“La nostra umanità è in pericolo,” ha detto Rahaf, giovane delegato dall’Arabia Saudita al 13° summit annuale Internazionale sui Diritti Umani tenuto presso la sede delle Nazioni Unite a New York nell’agosto del 2016. “Veniamo segregati, etichettati per la nostra religione, razza, sesso e nazionalità. La nostra unità dipende dalla nostra umanità”, ha continuato. “È nostro compito insegnare e mettere in pratica la Dichiarazione Universale dei Diritti Umani”.
Rahaf era uno dei 72 giovani provenienti da 41 nazioni che sono stati scelti come delegati al summit, istituito da Gioventù per i Diritti Umani Internazionale (Youth for Human Rights International, YHRI), la componente giovanile di Uniti per i Diritti Umani, organizzazione globale senza scopo di lucro.
Fondata a Los Angeles nel 2001, la YHRI ha ora più di 100 filiali e distribuisce i suoi premiati materiali didattici a 195 paesi in 21 lingue. I suoi giovani membri gestiscono le filiali e organizzano iniziative all’insegna dei diritti umani in varie nazioni del mondo.
Naturalmente, nessun paese è immune da violazioni dei diritti umani. Infatti, il regista Ronald Lang parlò ai delegati e ai più di 400 ospiti riguardo al suo nuovo film che mette a nudo gli orrori della tratta degli esseri umani, che “succede in tutto il mondo, persino qui a New York dietro l’angolo, per così dire, e dobbiamo porvi un freno”, sottolinea Lang.
Impegnandosi a fare proprio questo e anche a sradicare altre violazioni dei diritti umani, i delegati hanno presentato il loro lavoro ai propri coetanei e a decine di diplomatici di Missioni Permanenti per l’ONU – in rappresentanza di nazioni dall’Australia, la Costa Rica e la Danimarca al Libano, la Liberia e la Polonia – nonché vari luminari dei diritti umani.
Innumerevoli persone in tutto il mondo potrebbero persino non rendersi conto che i loro diritti stanno venendo violati.

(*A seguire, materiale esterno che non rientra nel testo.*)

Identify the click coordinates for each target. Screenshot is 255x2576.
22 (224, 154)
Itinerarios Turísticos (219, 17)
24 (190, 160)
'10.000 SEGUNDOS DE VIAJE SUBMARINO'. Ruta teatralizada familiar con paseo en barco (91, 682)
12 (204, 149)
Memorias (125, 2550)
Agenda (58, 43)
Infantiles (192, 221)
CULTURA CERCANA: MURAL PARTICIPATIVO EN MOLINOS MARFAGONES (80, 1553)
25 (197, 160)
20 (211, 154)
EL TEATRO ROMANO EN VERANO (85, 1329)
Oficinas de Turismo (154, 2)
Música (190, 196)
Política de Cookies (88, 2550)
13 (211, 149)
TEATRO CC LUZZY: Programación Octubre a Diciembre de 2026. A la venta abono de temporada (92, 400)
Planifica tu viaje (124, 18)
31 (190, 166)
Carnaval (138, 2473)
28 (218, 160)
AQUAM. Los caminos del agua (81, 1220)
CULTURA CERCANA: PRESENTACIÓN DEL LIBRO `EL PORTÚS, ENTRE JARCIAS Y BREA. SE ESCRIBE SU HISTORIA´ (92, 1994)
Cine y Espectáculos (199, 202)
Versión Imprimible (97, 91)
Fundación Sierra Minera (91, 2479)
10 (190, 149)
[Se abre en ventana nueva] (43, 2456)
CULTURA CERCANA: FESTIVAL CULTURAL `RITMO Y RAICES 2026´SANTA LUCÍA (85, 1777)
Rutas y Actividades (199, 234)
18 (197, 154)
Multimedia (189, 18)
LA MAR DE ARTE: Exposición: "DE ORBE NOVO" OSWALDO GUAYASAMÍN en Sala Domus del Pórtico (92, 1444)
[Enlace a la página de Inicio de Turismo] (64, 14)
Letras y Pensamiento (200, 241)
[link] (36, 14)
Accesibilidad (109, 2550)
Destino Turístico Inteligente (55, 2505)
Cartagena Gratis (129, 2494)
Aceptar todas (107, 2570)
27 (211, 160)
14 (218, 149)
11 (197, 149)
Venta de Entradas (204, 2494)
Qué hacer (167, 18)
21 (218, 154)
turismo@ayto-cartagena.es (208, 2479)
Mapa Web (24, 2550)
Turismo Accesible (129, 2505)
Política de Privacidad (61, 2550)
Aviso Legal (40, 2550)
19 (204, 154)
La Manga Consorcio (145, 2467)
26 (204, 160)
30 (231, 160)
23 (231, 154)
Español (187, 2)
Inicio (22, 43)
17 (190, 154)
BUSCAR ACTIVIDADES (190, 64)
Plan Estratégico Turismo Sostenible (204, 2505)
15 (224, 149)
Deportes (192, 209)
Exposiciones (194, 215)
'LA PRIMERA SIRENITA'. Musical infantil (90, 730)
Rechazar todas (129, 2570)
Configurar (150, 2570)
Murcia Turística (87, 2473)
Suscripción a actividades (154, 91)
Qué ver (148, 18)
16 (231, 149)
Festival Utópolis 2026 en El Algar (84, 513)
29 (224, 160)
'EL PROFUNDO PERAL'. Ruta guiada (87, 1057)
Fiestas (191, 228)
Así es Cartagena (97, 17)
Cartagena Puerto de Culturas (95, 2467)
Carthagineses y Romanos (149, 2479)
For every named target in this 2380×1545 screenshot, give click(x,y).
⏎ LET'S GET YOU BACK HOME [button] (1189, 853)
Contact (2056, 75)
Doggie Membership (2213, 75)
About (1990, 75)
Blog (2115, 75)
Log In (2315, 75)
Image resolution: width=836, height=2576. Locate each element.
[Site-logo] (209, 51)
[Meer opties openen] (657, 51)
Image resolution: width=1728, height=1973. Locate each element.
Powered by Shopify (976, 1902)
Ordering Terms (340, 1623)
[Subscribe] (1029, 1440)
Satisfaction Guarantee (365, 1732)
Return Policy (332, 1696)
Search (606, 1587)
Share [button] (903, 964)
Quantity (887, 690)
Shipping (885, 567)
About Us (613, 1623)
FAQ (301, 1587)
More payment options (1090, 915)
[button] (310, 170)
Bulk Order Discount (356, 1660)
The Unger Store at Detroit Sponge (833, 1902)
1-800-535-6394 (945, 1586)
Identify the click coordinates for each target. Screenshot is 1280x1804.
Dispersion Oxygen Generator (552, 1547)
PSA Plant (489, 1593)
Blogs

Vineet Kapoor, consigliere della polizia e aiutante di campo del governatore di Madhya Pradesh, in India, ha detto che le persone più in pericolo sono quelle “obbligate ai lavori forzati, in ambienti lavorativi rischiosi, vulnerabili alla tratta umana, privati di un’istruzione scolastica o universitaria, … che vivono in estrema povertà e privazione e coloro che non hanno famiglia e non possono contare sul sostegno della comunità per il proprio benessere”.
Miriam, la delegata armena, ha detto al gruppo che le persone forti devono “far sentire la propria voce a nome di coloro le cui voci sono state messe a tacere, coloro che temono di parlare per paura di persecuzione. Dobbiamo imparare ad accettare le nostre differenze, invece di cercare di far rientrare tutti nello stesso stampo”.
Con questo scopo, e i materiali educativi di Gioventù per i Diritti Umani per realizzarlo, i delegati sono tornati in patria per continuare la propria missione nel corso del 2017.